Extracted entries:
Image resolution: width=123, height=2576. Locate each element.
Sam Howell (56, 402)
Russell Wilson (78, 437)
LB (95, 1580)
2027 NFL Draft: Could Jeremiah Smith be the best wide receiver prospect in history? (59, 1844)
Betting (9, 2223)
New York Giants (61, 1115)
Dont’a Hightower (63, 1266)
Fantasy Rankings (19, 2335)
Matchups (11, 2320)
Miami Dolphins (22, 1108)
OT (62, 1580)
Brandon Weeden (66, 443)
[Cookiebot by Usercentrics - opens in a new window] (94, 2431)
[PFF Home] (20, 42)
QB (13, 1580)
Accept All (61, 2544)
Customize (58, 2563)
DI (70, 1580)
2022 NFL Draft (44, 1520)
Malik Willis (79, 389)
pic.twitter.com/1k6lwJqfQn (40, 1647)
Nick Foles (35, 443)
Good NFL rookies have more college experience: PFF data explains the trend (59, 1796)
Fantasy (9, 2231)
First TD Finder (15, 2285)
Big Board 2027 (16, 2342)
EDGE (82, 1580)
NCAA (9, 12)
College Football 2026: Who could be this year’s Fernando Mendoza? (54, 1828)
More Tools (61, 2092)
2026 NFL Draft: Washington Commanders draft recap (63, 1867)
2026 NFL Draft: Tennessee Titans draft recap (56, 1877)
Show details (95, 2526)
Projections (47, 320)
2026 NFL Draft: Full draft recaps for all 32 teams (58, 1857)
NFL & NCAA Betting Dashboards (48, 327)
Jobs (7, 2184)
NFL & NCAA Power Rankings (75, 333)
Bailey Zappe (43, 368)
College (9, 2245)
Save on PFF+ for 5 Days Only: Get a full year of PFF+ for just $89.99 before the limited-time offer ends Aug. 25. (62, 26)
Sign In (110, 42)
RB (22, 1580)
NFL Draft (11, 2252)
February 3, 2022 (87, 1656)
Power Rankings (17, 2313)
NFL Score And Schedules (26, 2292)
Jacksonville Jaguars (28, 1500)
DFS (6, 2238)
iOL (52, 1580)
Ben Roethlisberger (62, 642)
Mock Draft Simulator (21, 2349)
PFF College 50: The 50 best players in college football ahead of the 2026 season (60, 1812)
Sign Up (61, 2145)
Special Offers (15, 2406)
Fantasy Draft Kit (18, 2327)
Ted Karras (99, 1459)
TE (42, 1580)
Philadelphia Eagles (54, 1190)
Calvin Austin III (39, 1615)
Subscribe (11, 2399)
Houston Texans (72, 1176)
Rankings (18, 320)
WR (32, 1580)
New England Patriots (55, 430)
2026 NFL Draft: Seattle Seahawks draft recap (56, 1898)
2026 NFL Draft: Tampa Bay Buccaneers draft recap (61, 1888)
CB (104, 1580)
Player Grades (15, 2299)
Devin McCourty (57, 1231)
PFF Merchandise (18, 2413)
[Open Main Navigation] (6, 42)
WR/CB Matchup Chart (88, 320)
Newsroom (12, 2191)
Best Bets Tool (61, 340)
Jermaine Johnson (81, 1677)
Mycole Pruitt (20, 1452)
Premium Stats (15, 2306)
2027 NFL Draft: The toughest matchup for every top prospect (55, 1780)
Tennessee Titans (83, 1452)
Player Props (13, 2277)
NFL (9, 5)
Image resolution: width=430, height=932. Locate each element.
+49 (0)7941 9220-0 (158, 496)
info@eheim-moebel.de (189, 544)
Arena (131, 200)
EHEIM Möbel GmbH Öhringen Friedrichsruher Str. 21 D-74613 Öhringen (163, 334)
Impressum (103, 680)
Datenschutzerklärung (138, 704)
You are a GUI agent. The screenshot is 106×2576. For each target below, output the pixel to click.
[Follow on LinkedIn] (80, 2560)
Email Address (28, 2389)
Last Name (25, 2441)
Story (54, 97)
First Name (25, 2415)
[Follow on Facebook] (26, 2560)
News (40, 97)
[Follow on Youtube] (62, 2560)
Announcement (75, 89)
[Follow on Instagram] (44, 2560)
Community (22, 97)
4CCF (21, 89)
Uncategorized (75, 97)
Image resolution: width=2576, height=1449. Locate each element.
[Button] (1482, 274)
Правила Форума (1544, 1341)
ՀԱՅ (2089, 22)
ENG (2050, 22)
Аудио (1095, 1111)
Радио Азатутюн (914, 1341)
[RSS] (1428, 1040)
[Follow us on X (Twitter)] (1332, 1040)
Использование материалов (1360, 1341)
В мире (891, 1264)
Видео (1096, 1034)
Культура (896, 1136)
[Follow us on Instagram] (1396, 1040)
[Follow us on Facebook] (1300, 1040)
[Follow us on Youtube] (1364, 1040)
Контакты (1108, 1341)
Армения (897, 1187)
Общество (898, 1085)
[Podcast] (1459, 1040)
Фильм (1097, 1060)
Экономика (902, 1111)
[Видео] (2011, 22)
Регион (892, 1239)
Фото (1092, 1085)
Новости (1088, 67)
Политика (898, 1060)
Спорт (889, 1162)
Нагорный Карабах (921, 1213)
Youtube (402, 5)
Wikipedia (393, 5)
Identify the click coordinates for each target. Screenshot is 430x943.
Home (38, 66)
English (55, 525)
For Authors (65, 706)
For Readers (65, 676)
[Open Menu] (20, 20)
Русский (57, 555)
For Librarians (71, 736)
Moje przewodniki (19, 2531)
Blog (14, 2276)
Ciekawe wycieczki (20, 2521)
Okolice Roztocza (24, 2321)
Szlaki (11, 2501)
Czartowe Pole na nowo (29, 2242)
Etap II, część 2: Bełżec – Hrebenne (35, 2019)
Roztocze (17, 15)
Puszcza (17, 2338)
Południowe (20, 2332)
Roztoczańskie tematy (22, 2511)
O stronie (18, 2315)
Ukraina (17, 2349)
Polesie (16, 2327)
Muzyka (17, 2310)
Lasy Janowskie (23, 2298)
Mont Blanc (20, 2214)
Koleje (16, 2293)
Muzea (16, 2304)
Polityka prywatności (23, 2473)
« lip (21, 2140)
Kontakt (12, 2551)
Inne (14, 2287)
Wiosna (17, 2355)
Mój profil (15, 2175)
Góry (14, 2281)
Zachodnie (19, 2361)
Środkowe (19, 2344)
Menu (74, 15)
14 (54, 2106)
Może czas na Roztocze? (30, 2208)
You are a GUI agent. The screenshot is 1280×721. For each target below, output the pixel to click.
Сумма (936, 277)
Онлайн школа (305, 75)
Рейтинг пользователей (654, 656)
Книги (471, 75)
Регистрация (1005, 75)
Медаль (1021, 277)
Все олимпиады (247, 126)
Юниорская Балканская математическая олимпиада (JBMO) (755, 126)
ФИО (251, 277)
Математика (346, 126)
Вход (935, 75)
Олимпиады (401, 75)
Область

Task description:
Copy all of the data exactly. Skip nothing.

Task response:
Image resolution: width=123, height=2576. Locate each element.
Sam Howell (56, 402)
Russell Wilson (78, 437)
LB (95, 1580)
2027 NFL Draft: Could Jeremiah Smith be the best wide receiver prospect in history? (59, 1844)
Betting (9, 2223)
New York Giants (61, 1115)
Dont’a Hightower (63, 1266)
Fantasy Rankings (19, 2335)
Matchups (11, 2320)
Miami Dolphins (22, 1108)
OT (62, 1580)
Brandon Weeden (66, 443)
[Cookiebot by Usercentrics - opens in a new window] (94, 2431)
[PFF Home] (20, 42)
QB (13, 1580)
Accept All (61, 2544)
Customize (58, 2563)
DI (70, 1580)
2022 NFL Draft (44, 1520)
Malik Willis (79, 389)
pic.twitter.com/1k6lwJqfQn (40, 1647)
Nick Foles (35, 443)
Good NFL rookies have more college experience: PFF data explains the trend (59, 1796)
Fantasy (9, 2231)
First TD Finder (15, 2285)
Big Board 2027 (16, 2342)
EDGE (82, 1580)
NCAA (9, 12)
College Football 2026: Who could be this year’s Fernando Mendoza? (54, 1828)
More Tools (61, 2092)
2026 NFL Draft: Washington Commanders draft recap (63, 1867)
2026 NFL Draft: Tennessee Titans draft recap (56, 1877)
Show details (95, 2526)
Projections (47, 320)
2026 NFL Draft: Full draft recaps for all 32 teams (58, 1857)
NFL & NCAA Betting Dashboards (48, 327)
Jobs (7, 2184)
NFL & NCAA Power Rankings (75, 333)
Bailey Zappe (43, 368)
College (9, 2245)
Save on PFF+ for 5 Days Only: Get a full year of PFF+ for just $89.99 before the limited-time offer ends Aug. 25. (62, 26)
Sign In (110, 42)
RB (22, 1580)
NFL Draft (11, 2252)
February 3, 2022 (87, 1656)
Power Rankings (17, 2313)
NFL Score And Schedules (26, 2292)
Jacksonville Jaguars (28, 1500)
DFS (6, 2238)
iOL (52, 1580)
Ben Roethlisberger (62, 642)
Mock Draft Simulator (21, 2349)
PFF College 50: The 50 best players in college football ahead of the 2026 season (60, 1812)
Sign Up (61, 2145)
Special Offers (15, 2406)
Fantasy Draft Kit (18, 2327)
Ted Karras (99, 1459)
TE (42, 1580)
Philadelphia Eagles (54, 1190)
Calvin Austin III (39, 1615)
Subscribe (11, 2399)
Houston Texans (72, 1176)
Rankings (18, 320)
WR (32, 1580)
New England Patriots (55, 430)
2026 NFL Draft: Seattle Seahawks draft recap (56, 1898)
2026 NFL Draft: Tampa Bay Buccaneers draft recap (61, 1888)
CB (104, 1580)
Player Grades (15, 2299)
Devin McCourty (57, 1231)
PFF Merchandise (18, 2413)
[Open Main Navigation] (6, 42)
WR/CB Matchup Chart (88, 320)
Newsroom (12, 2191)
Best Bets Tool (61, 340)
Jermaine Johnson (81, 1677)
Mycole Pruitt (20, 1452)
Premium Stats (15, 2306)
2027 NFL Draft: The toughest matchup for every top prospect (55, 1780)
Tennessee Titans (83, 1452)
Player Props (13, 2277)
NFL (9, 5)
Image resolution: width=430, height=932. Locate each element.
+49 (0)7941 9220-0 (158, 496)
info@eheim-moebel.de (189, 544)
Arena (131, 200)
EHEIM Möbel GmbH Öhringen Friedrichsruher Str. 21 D-74613 Öhringen (163, 334)
Impressum (103, 680)
Datenschutzerklärung (138, 704)
You are a GUI agent. The screenshot is 106×2576. For each target below, output the pixel to click.
[Follow on LinkedIn] (80, 2560)
Email Address (28, 2389)
Last Name (25, 2441)
Story (54, 97)
First Name (25, 2415)
[Follow on Facebook] (26, 2560)
News (40, 97)
[Follow on Youtube] (62, 2560)
Announcement (75, 89)
[Follow on Instagram] (44, 2560)
Community (22, 97)
4CCF (21, 89)
Uncategorized (75, 97)
Image resolution: width=2576, height=1449. Locate each element.
[Button] (1482, 274)
Правила Форума (1544, 1341)
ՀԱՅ (2089, 22)
ENG (2050, 22)
Аудио (1095, 1111)
Радио Азатутюн (914, 1341)
[RSS] (1428, 1040)
[Follow us on X (Twitter)] (1332, 1040)
Использование материалов (1360, 1341)
В мире (891, 1264)
Видео (1096, 1034)
Культура (896, 1136)
[Follow us on Instagram] (1396, 1040)
[Follow us on Facebook] (1300, 1040)
[Follow us on Youtube] (1364, 1040)
Контакты (1108, 1341)
Армения (897, 1187)
Общество (898, 1085)
[Podcast] (1459, 1040)
Фильм (1097, 1060)
Экономика (902, 1111)
[Видео] (2011, 22)
Регион (892, 1239)
Фото (1092, 1085)
Новости (1088, 67)
Политика (898, 1060)
Спорт (889, 1162)
Нагорный Карабах (921, 1213)
Youtube (402, 5)
Wikipedia (393, 5)
Identify the click coordinates for each target. Screenshot is 430x943.
Home (38, 66)
English (55, 525)
For Authors (65, 706)
For Readers (65, 676)
[Open Menu] (20, 20)
Русский (57, 555)
For Librarians (71, 736)
Moje przewodniki (19, 2531)
Blog (14, 2276)
Ciekawe wycieczki (20, 2521)
Okolice Roztocza (24, 2321)
Szlaki (11, 2501)
Czartowe Pole na nowo (29, 2242)
Etap II, część 2: Bełżec – Hrebenne (35, 2019)
Roztocze (17, 15)
Puszcza (17, 2338)
Południowe (20, 2332)
Roztoczańskie tematy (22, 2511)
O stronie (18, 2315)
Ukraina (17, 2349)
Polesie (16, 2327)
Muzyka (17, 2310)
Lasy Janowskie (23, 2298)
Mont Blanc (20, 2214)
Koleje (16, 2293)
Muzea (16, 2304)
Polityka prywatności (23, 2473)
« lip (21, 2140)
Kontakt (12, 2551)
Inne (14, 2287)
Wiosna (17, 2355)
Mój profil (15, 2175)
Góry (14, 2281)
Zachodnie (19, 2361)
Środkowe (19, 2344)
Menu (74, 15)
14 (54, 2106)
Może czas na Roztocze? (30, 2208)
You are a GUI agent. The screenshot is 1280×721. For each target below, output the pixel to click.
Сумма (936, 277)
Онлайн школа (305, 75)
Рейтинг пользователей (654, 656)
Книги (471, 75)
Регистрация (1005, 75)
Медаль (1021, 277)
Все олимпиады (247, 126)
Юниорская Балканская математическая олимпиада (JBMO) (755, 126)
ФИО (251, 277)
Математика (346, 126)
Вход (935, 75)
Олимпиады (401, 75)
Область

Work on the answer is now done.